Le mot « Grin » viendrait du nom d’un journal

Mode de rencontre spécifique aux habitudes de la société malienne, Le Grin est un cadre de regroupement, d’échanges et de convivialité. Il se forme au coin des rues surtout, et rassemble le plus souvent, les personnes d’une même génération autour d’un thé ou d’un jeu de société. On y papote, on y rit, on s’y distrait, on y traite des affaires, on y noue des relations fructueuses. Ce mot, qui n’existe pas dans le dictionnaire français, a une origine très peu connue. Pour avoir plus de précisions sur la chose, nous avons approché quelques traditionalistes et hommes de culture maliens.  

 

Du thé, des jeux et du fou de rire, des discussions sur la vie ou autour de l’actualité nationale et internationale : voilà les ingrédients constitutifs des grins bamakois. C’est un lieu habituel de rencontre et de causerie. L’on peut l’apercevoir dans tous les quartiers de la ville, aux devantures des concessions, des boutiques etc. L’habitude du grin existe au Mali depuis fort longtemps. Antérieurement, dans la société traditionnelle, les gens (surtout les aînés) se retrouvaient sous l’arbre à palabres sur le « gwélé » pour parler de tout et de rien. Cet us survit encore dans nos terroirs.

Quant au grin format actuel, il aurait fait son apparition chez nous depuis les années 1900. Il représente, en quelque sorte, l’originalité de la vie sociale et culturelle malienne. De nos jours, le fait d’aller ou de former un grin a perdu une partie de sa singularité. Cela, à cause de la jeune génération qui n’en fait pas toujours bon usage.

Mais, d’où nous vient ce vocable atypique de « Grin » qui s’est généralisé et s’est ancré de manière indélébile dans le parler malien ?

=-=-=

• Consigne A: Reformulez sous forme de liste le paragraphe de l'extrait qui commence par « Quant au grin format actuel », en conservant ses faits principaux.

=-=-=

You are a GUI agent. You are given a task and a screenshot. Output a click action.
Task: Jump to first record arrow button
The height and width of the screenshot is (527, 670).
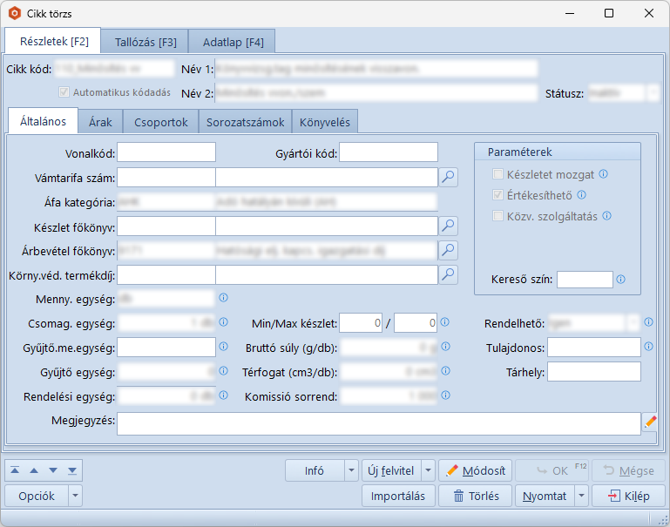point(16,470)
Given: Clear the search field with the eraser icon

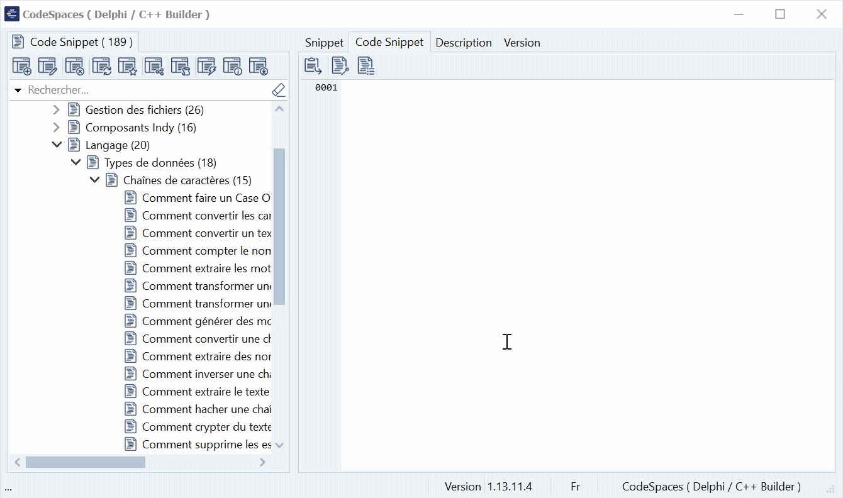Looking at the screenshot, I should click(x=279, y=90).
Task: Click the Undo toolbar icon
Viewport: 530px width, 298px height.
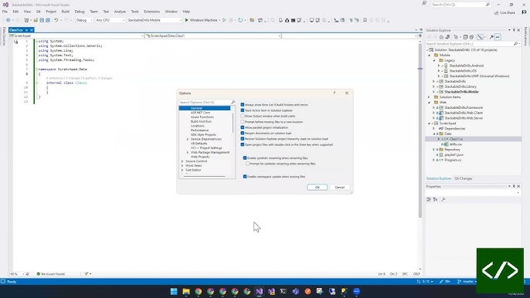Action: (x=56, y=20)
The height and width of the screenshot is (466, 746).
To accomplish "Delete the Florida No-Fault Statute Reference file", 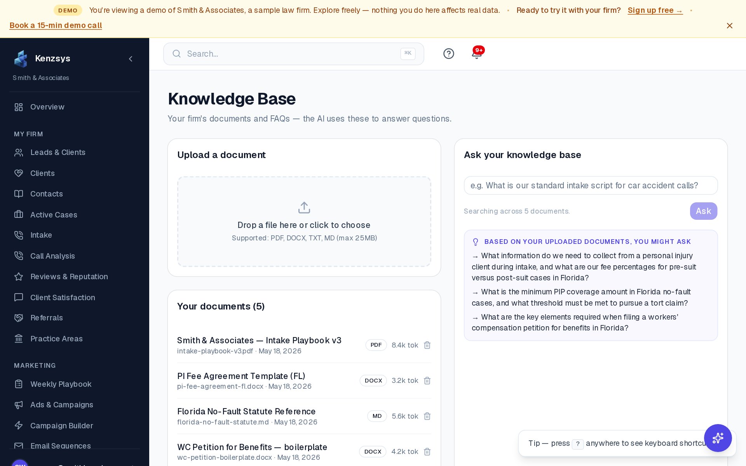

=-=-=

• Consigne B: Exprimez en liste JSON de chaînes, à raison d'une chaîne par ligne, les lignes des entrées à partir de la ligne qui contient « Given: Clear the » jusqu'à la fin des entrées. Les deux bornes sont incluses. Omettez les lignes vides et laissez les images de côté.

• Réponse A:
- Le grin sous sa forme actuelle serait apparu au Mali dès les années 1900.
- Il représente en quelque sorte l'originalité de la vie sociale et culturelle malienne.
- Il a aujourd'hui perdu une partie de sa singularité, car la jeune génération n'en fait pas toujours bon usage.

• Réponse B:
[
  "Given: Clear the search field with the eraser icon",
  "Looking at the screenshot, I should click(x=279, y=90).",
  "Task: Click the Undo toolbar icon",
  "Viewport: 530px width, 298px height.",
  "Action: (x=56, y=20)",
  "The height and width of the screenshot is (466, 746).",
  "To accomplish \"Delete the Florida No-Fault Statute Reference file\", "
]